* BEGIN *

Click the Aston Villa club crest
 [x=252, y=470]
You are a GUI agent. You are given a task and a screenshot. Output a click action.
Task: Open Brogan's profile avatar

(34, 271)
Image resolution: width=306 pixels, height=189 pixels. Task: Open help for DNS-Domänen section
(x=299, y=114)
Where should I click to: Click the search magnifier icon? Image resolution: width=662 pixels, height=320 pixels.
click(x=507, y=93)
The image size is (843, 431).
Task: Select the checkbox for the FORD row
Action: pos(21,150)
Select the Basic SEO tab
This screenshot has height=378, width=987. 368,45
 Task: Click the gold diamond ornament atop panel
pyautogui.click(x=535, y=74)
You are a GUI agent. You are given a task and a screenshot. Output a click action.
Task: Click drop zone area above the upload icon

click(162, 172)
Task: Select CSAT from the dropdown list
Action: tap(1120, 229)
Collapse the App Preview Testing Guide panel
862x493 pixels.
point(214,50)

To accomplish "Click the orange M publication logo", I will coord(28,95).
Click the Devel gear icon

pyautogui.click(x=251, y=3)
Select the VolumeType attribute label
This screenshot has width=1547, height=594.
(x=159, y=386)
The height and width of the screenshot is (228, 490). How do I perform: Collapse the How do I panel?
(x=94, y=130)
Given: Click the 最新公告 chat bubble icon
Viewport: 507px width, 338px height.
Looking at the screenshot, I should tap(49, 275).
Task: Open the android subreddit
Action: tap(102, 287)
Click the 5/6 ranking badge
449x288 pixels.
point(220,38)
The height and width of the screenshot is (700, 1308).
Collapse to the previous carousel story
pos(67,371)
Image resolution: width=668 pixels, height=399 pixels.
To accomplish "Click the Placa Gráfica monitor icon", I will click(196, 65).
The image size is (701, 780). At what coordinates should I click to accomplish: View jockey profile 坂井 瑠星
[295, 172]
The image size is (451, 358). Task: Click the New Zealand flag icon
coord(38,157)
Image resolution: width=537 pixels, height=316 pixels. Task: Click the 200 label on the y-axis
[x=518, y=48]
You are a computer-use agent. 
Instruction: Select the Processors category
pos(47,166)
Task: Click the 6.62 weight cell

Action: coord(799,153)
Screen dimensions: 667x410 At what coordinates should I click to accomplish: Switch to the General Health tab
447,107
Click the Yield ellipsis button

* END *

» **What you will do**
Count the lines of the material above that contain the word "Select". Reply with the number only.

» **Problem solution**
5